Child & Family Development Child & Family Development

May 20, 2024

The Couple’s Side of Parenting

By: Katie Goldsmith, LCMHCA

What a wonderful experience it can be to build a family with a partner, the person you are choosing to spend your life with. Parenting comes with both immense joy and strong challenges, and having a co-parenting partner to be there through each side can allow for effective teamwork. Of course, parenting is hard work, and will take a lot of physical, mental, and emotional energy from both partners. So, with this knowledge, it’s important to think about how parenting will impact the romantic relationship between two partners, and what couples can do to maintain relational satisfaction throughout parenthood.

Research often shows that couples are likely to experience a decrease in relational satisfaction after transitioning to parenthood, given the rise in responsibility and decreased availability for quality couple time. Different factors and concerns such as post-partum depression, sleep deprivation, and the other consistent demands of a young child can impact a couple’s ability to focus on intimacy, connection, and communication in the same way that was evident prior to having children. Let’s discuss a few ways in which couples can put in effort to maintain relational satisfaction and connection throughout parenthood.

  1. Engage in couples therapy. A misconception people may have is that couples therapy is only for married couples who are on the brink of divorce. While this may be the case for some couples that participate in therapy, any type of couple can benefit from therapy, including dating, engaged, or co-habiting partners that are not married. Couples therapy can be beneficial for couples navigating parenthood and wanting to work on maintaining or strengthening communication skills, conflict resolution skills, and overall relationship intimacy.

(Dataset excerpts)
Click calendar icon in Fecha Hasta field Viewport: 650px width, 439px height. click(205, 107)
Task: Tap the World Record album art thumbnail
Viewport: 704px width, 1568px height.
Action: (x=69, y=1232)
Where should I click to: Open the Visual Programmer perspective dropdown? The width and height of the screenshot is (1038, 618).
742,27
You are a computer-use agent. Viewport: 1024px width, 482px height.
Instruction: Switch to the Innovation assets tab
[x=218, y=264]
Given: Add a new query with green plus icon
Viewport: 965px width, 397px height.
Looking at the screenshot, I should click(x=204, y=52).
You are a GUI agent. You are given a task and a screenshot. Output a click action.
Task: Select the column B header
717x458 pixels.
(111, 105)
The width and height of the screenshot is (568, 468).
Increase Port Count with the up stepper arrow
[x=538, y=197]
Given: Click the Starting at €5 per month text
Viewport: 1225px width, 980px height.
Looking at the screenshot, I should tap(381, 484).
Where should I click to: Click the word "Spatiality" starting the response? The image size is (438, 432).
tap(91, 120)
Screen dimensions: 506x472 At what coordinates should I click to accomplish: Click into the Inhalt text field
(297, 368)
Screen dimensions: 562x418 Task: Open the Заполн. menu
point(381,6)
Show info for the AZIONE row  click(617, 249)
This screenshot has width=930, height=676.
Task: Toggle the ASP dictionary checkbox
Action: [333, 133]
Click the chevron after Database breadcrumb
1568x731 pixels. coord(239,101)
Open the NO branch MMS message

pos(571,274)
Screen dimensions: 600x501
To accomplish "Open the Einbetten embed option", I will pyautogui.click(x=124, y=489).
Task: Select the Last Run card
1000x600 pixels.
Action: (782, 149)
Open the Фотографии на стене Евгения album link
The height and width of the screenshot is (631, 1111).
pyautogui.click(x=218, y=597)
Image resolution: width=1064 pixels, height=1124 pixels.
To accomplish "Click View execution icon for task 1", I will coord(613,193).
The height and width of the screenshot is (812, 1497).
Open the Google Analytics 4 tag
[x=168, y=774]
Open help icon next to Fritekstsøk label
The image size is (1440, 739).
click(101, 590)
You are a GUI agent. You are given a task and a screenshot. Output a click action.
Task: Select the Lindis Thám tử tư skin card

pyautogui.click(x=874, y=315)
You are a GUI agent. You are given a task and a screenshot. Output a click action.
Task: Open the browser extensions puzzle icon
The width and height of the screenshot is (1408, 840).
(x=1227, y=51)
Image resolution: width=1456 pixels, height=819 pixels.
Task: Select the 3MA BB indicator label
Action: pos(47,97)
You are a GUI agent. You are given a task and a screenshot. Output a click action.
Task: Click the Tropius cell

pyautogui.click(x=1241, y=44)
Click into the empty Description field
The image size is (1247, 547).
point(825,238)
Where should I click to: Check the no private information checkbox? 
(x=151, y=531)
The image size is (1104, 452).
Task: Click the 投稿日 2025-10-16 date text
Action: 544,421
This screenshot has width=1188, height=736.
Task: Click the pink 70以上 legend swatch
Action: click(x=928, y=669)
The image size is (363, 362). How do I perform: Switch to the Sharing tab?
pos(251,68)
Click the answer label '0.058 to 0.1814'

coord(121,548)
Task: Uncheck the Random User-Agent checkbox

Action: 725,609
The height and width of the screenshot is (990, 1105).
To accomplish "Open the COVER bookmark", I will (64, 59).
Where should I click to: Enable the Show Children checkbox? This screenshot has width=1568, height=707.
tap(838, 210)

Assigned task: Copy the parenting article from "By: Katie Goldsmith, LCMHCA" through "satisfaction throughout parenthood.", replacing "teamwork" with "cooperation". The data is not needed for anything here.

Problem solution:
By: Katie Goldsmith, LCMHCA

What a wonderful experience it can be to build a family with a partner, the person you are choosing to spend your life with. Parenting comes with both immense joy and strong challenges, and having a co-parenting partner to be there through each side can allow for effective cooperation. Of course, parenting is hard work, and will take a lot of physical, mental, and emotional energy from both partners. So, with this knowledge, it’s important to think about how parenting will impact the romantic relationship between two partners, and what couples can do to maintain relational satisfaction throughout parenthood.